Here is the adapter plate bolted to the motor. Notice the motor bolts are ground off to clear the flywheel. The center hole was drilled with a rental 4 1/8 hole saw and lots of drilling oil.





Energy

This EV project has given me concrete reason to read and think more about energy.

It will be a long time until we see many EVs on the road. It could happen, but it won't. At over $40K the Chevy Volt will be way to expensive. I think that a 5 buck tax is the only way we can move to alternative fuels. Self guided conservation hasn't worked (and won't) with only a 5% decrease in use. Tax incentives are way to complicated and controversial. Import tax or blockades will only piss off our suppliers.

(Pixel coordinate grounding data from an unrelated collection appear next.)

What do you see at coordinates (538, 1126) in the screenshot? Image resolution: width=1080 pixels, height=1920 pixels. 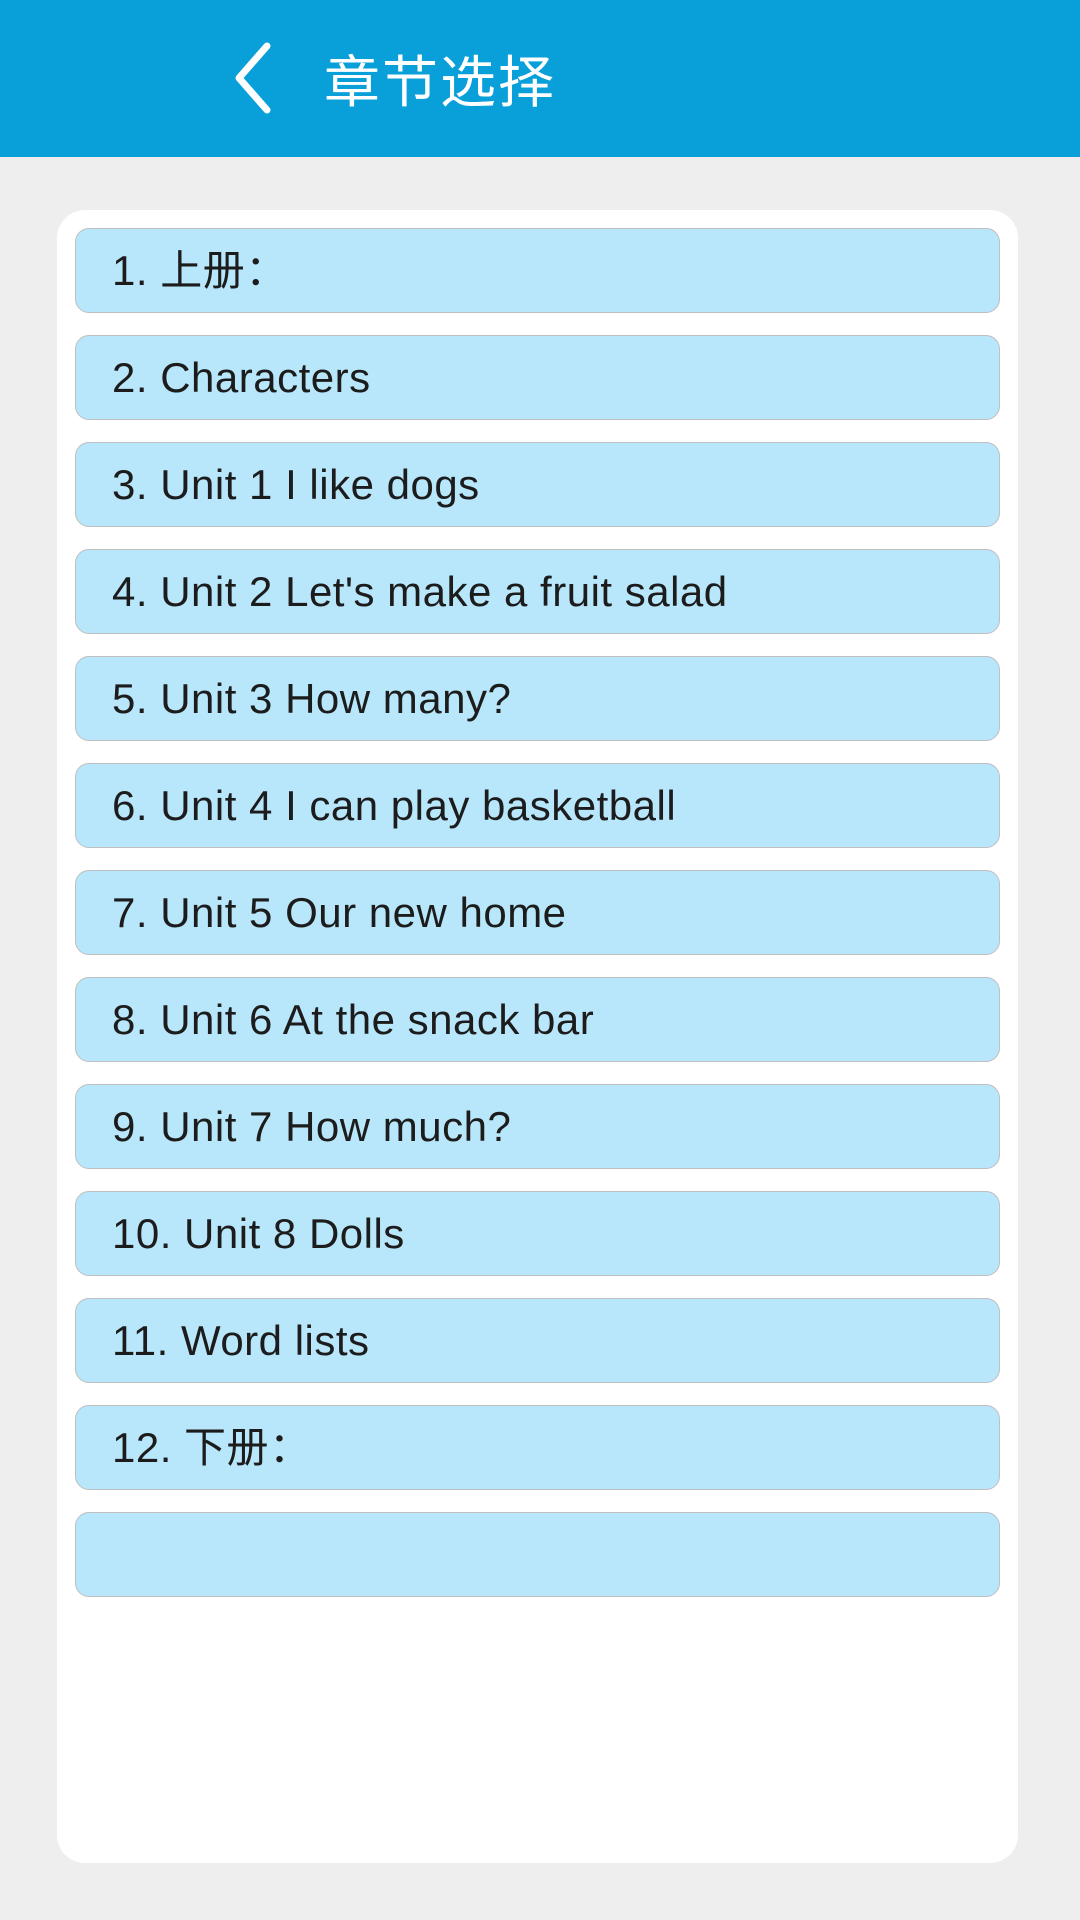 I see `chapter-list-item: 9. Unit 7 How much?` at bounding box center [538, 1126].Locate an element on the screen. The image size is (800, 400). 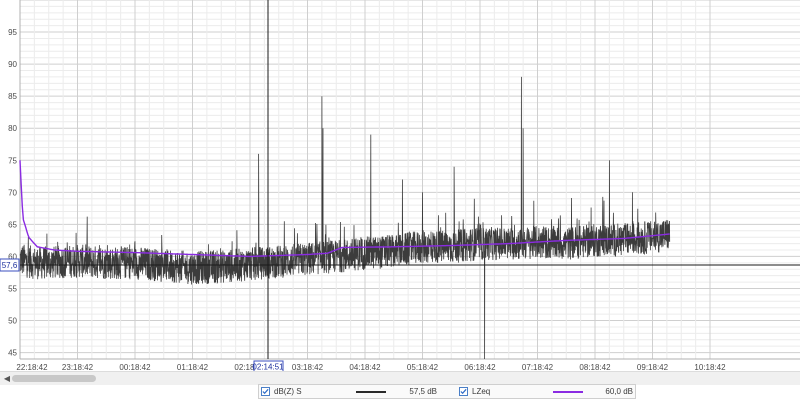
legend-line-dbz is located at coordinates (371, 392). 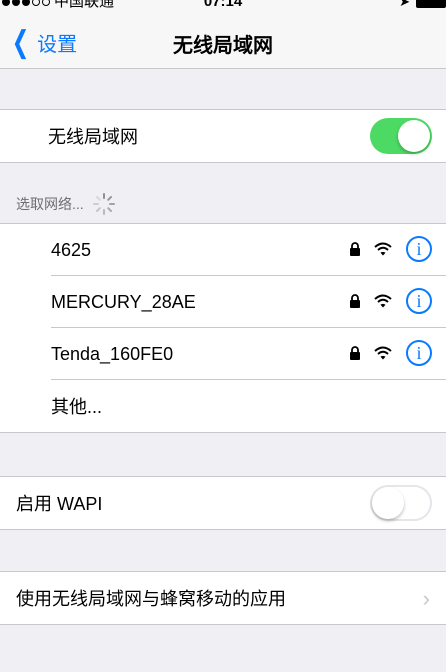 I want to click on location-arrow-icon: ➤, so click(x=404, y=4).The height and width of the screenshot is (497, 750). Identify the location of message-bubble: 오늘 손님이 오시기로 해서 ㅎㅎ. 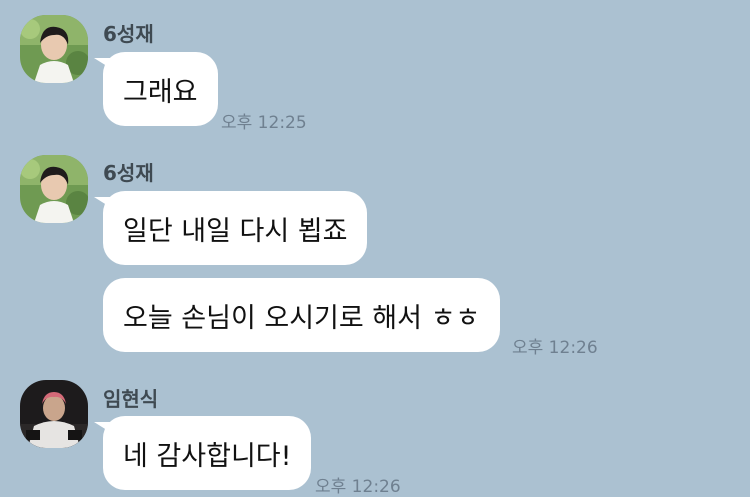
(302, 315).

Clearly we need a path to alt. fuels because of pollution, global warming (possible), and keeping all that money home (foreign exports). Our cars are a good place to focus at about 45-55% of the petroleum use. With 65% imported oil we need to get 3x more efficiency out of our fleet than the current 19 MPG.

The options are:
  • Ethanol which messes with food prices
  • Methanol from coal has no existing distribution channel
  • Biodiesel has a limited supply (only a few mcdonalds)
  • Propane and diesel are good but only a small percentage more efficient 45-55% vs. 35-45%
  • Hydrogen is a battery technology not a energy source
  • So that leaves electric. With up to 89% efficient motors and a distribution network already in place it looks pretty good.
A $5 a gallon tax over time would give us money to fund a transition to renewable electric wind, solar, hydro, geo, nuclear and clean coal.

Tuesday, January 6, 2009

Flywheel and coupler

The flywheel and coupler arrived today back from the machinist. Tony Smith a local gunsmith and machinist did a great job! From the original Lovejoy L110 he machined a perpendicular surface, cut it to length and turned the end to fit snuggly in the flywheel. He also drilled and tapped the 6 holes. Since a tap for the original M12 x 100 bolts was impossible to find and expensive to buy we switched to 1/2 by 20.

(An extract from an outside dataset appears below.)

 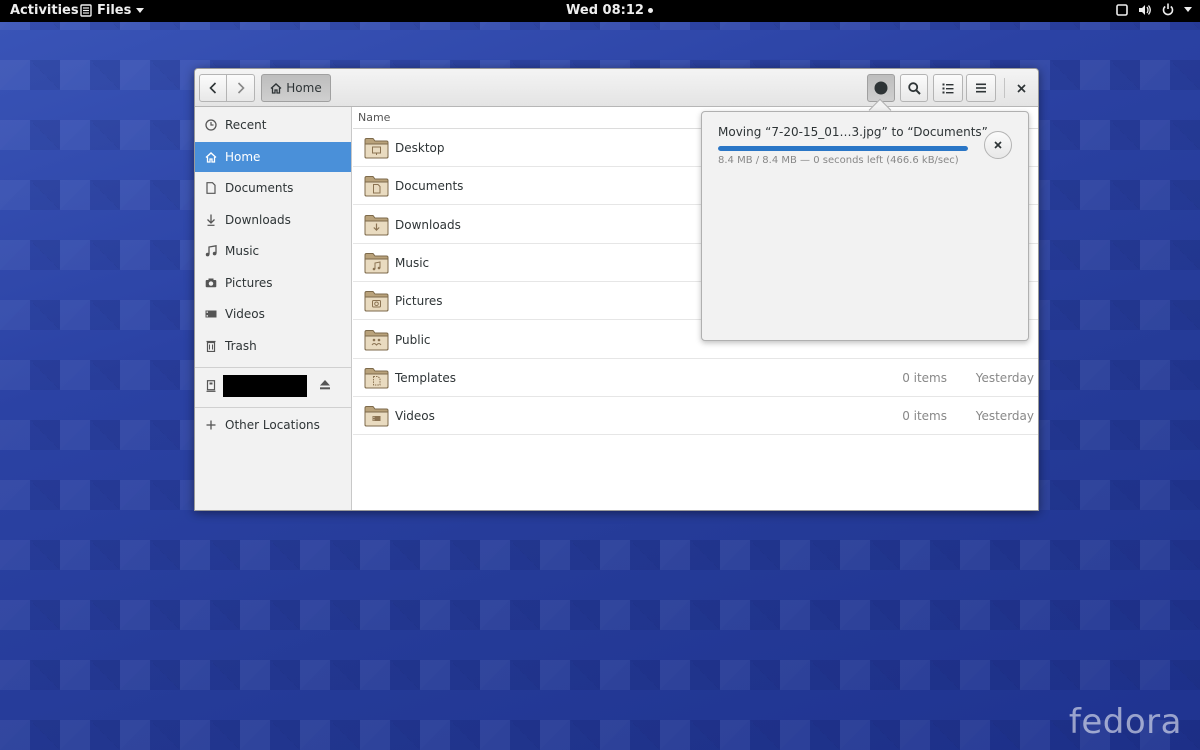 I want to click on hamburger-menu-icon, so click(x=981, y=88).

Next he skimmed the outer flywheel surface to fit inside the flat adapter plate (1/2 inch aluminum).

The pilot bearing was bad so Tony knocked it out and I got a new one at a local auto parts store and lightly hammered it in. The old one was obviously bad and would have caused addition drag.


















I highly recommend Tony for more EV work.











Saturday, January 3, 2009

Starter cover


Zach built a cover for the starter hole left when we removed the starter motor. We used a 1/4 inch alum plate I found when I dropped off the engine at the recycling place.